§ **Work task**:
An exact, picture-free copy of the listing is required.

§ **Input material**:

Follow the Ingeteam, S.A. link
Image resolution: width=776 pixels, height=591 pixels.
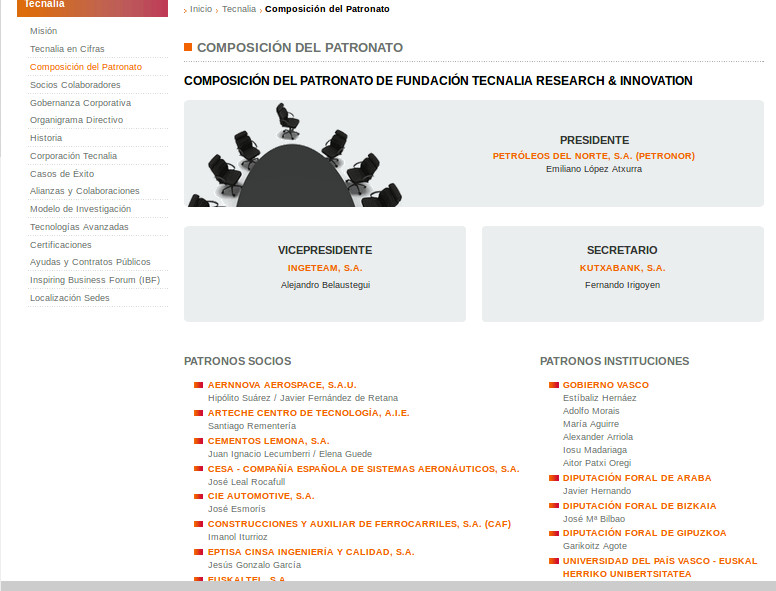point(325,268)
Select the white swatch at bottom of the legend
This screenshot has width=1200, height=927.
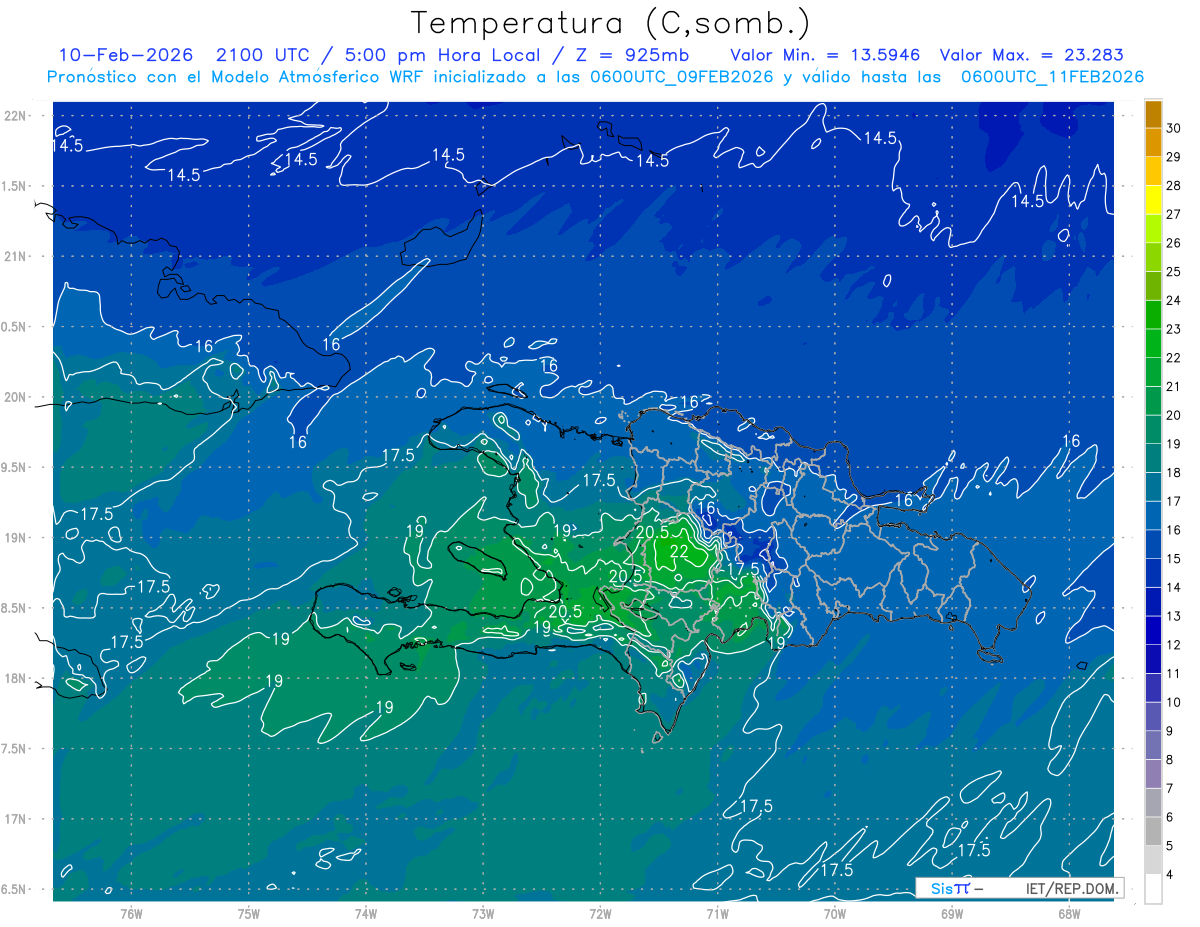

§ **The completed task**:
Follow the Ingeteam, S.A. link
Image resolution: width=776 pixels, height=591 pixels.
point(325,268)
Select the white swatch at bottom of the legend
This screenshot has width=1200, height=927.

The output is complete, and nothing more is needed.